Rogers displayed a 4.3-acre planting that is intended to last more than 25 years.
The FOPS approach works best in a 7.5-foot tree spacing, Rogers said, to achieve “just a bit more shoulder room.”
Clear path to automation
Mechanical harvest is clearly in mind with the development of FOPS, which lends itself to mechanical equipment due to its vertical wood structure.
“We have to systemize, take out variability, and be ready to automatize,” Rogers said. “We want to dial in a tree profile and mitigate any variability.” He believes consistency in orchard design will attract a more stable and better-trained labor force.
Stuart Tustin has been science group leader for the Crop and Fruit Production Systems Group, of the New Zealand Institute for Plant & Food Research, located at the Hawke’s Bay Research Centre, Havelock North, in one of New Zealand’s major fruit growing regions for apples, stone fruit and winegrapes.
Tustin followed up on talks given about the FOPS concept in North America with a tour for IFTA tour participants of the orchard prototype at the New Zealand Plant and Food Research Center.
Trees are grown in a planar cordon system, with multiple vertical stems to control and distribute the canopy growth.
“The tendency is to see the tree design as innovative,” Tustin said. “We use the natural growth of the tree to enhance fruit production.”
A FOPS 2-D planar cordon system was in its fifth leaf. Trees in the systems are about 7 feet or 5 feet apart, in either a vertical cordon or a V-cordon. In the vertical cordon, 10 uprights are spaced about 11 inches apart. In the V-cordon, 12 uprights are spaced about 10 inches apart.
Tustin says the research team is looking to harvest about 80 or 90 bins per acre this year, with the goal of reaching 100 or 110 bins an acre next year.
The target with this system is to reach yields of 150 to 200 bins per acre, Tustin said. With an ultimate goal to reach 80 percent light interception, Tustin said the 7-foot tree spacing showed approximately 60 percent light interception and the 5-foot tree spacing allows for 70 percent light interception.
Canopy structure crucial
Tustin initially introduced FOPS to IFTA during its 2017 annual conference in British Columbia, Canada. His self-described “provocative” Carlson Lecture took attendees to “the edge of the fruit universe.”
He encouraged growers to consider a planar cordon concept that features multiple stems to control and distribute the canopy growth. The ultimate goal is to increase light into the canopy.
Bi-axis trees offer many benefits, Tustin said. Not only filling in space with less trees and closer rows, but bi-axis trees grow 30 percent more dry weight than a single leader tree.
“If we manage light and the canopy, we don’t see the need to renew uprights at all,” he said, noting pruning increases vegetative growth. “We prune too much. A little is good, too much is bad.
These planar cordons help distribute growth on the tree evenly. The planar canopy inhibits branching from apical dominance. This minimal branching and growth allows the tree to devote its resources directly to producing fruit.

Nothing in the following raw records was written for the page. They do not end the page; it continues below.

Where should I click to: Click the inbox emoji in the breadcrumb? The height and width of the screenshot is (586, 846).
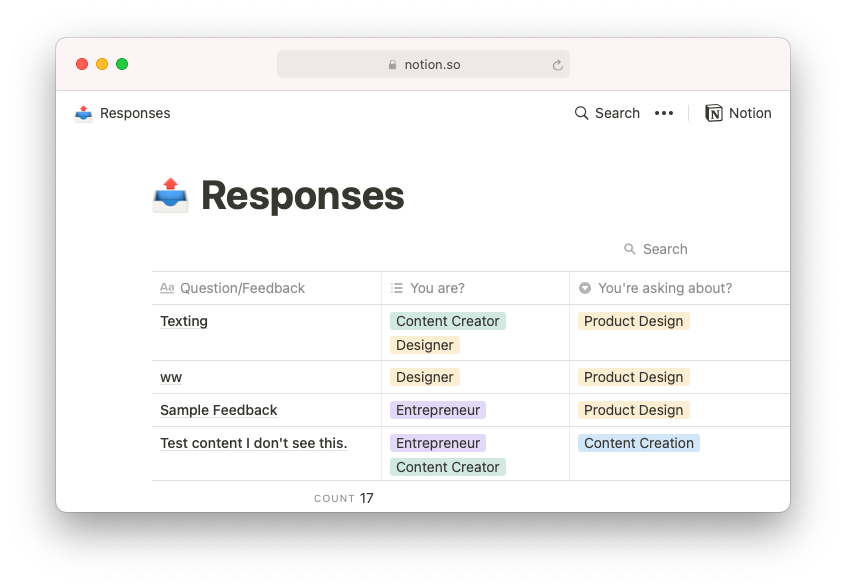tap(83, 113)

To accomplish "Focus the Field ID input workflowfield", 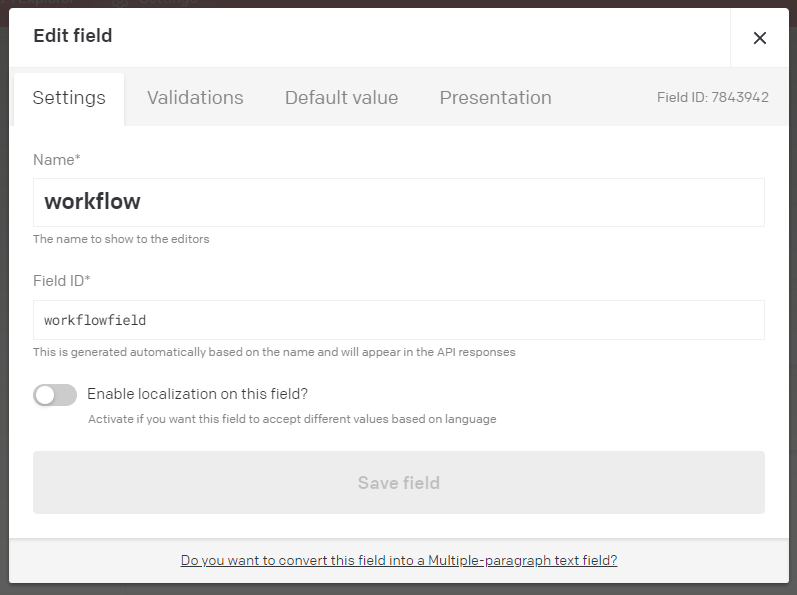I will 399,320.
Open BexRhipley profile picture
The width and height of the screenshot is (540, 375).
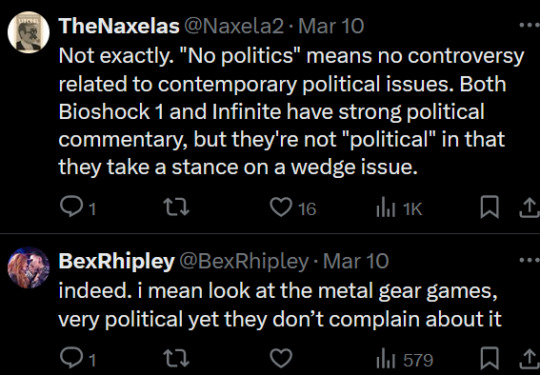(29, 267)
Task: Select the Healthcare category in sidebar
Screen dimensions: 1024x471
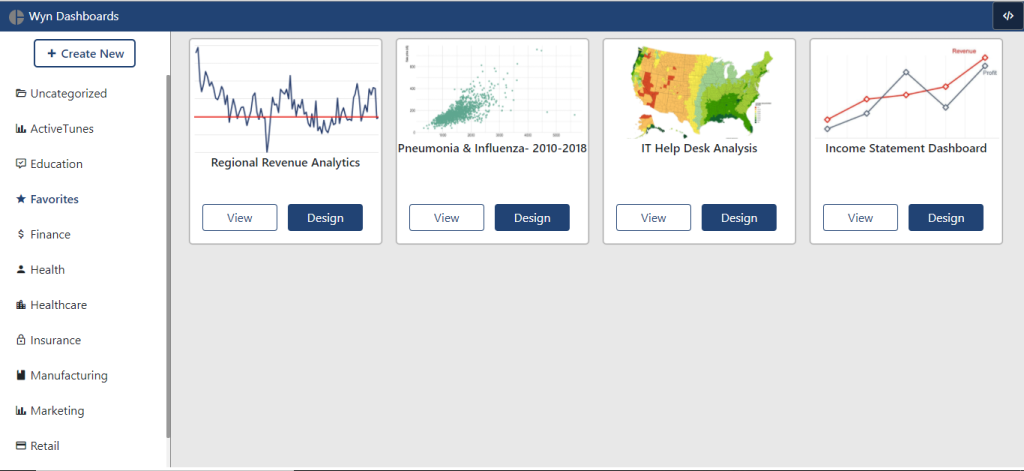Action: 58,305
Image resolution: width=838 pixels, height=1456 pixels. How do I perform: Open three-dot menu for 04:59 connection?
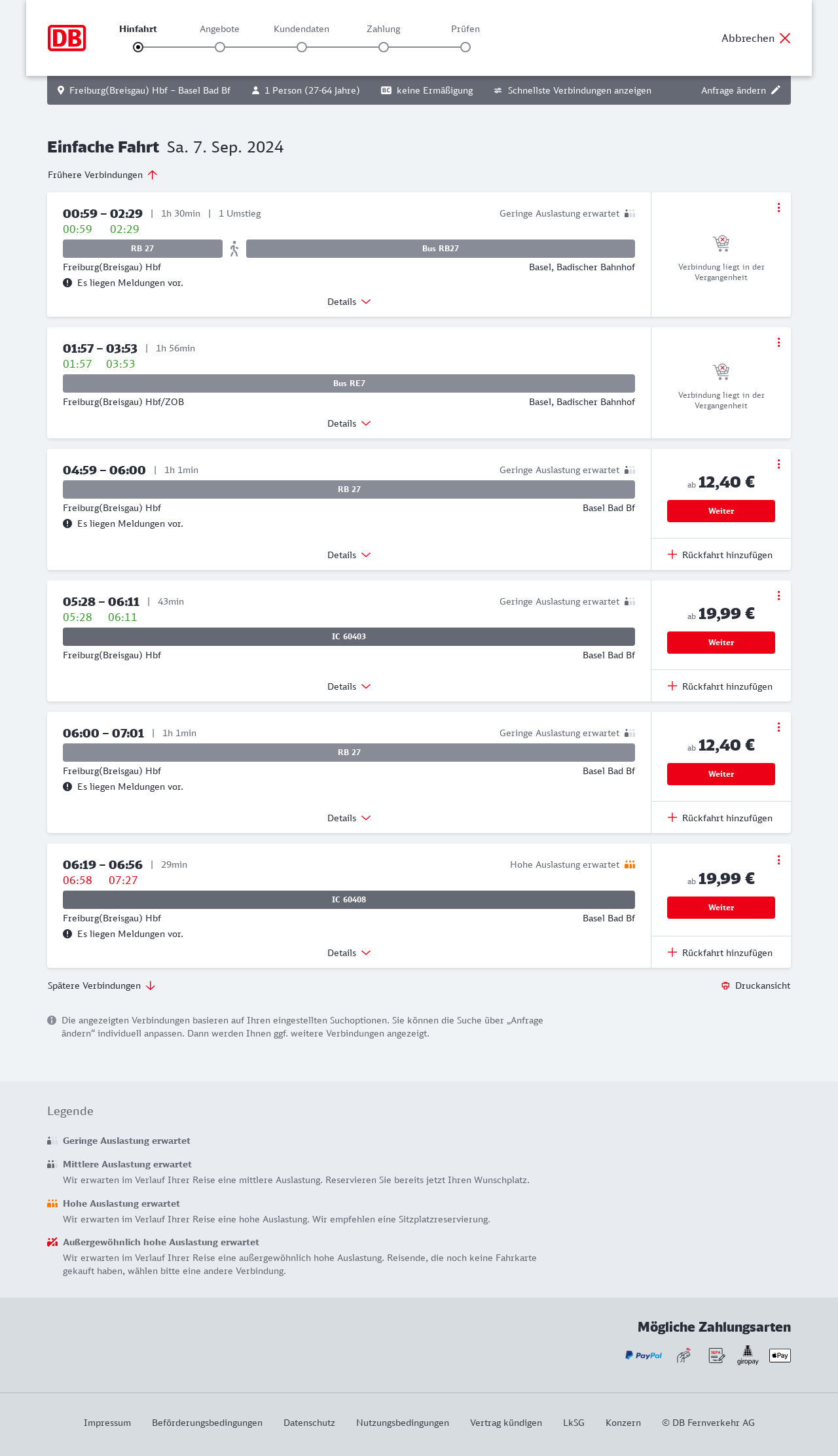(x=778, y=464)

“Fruit is the only growth regulator I trust,” Tustin said. “It’s the cheapest one you have.”
Canopy management is best achieved by using the minimum branches needed to achieve the maximum light interception – getting more fruit from less tree, Tustin said. Quantity is important, but quality must be a focus of tree management.
“We’re getting substantial fruit for light interception,” he said.
Properly managed orchards in current system, he said, can max out at 100 bins an acre, but this production will level out as a function of orchard design.
Tustin acknowledged that while the planar canopy system looks promising, growers may be hesitant to implement the philosophy.
“We’ve got a heck of a lot invested in current orchards and that’s not going to go away overnight because some guy says we should have upright fruiting shoots,” he said.
Tustin voiced concerns about robotics being forced upon the industry without enough emphasis being put on orchard structures that can accommodate such equipment.
“Let’s bring robotics to amend horticulture,” he said.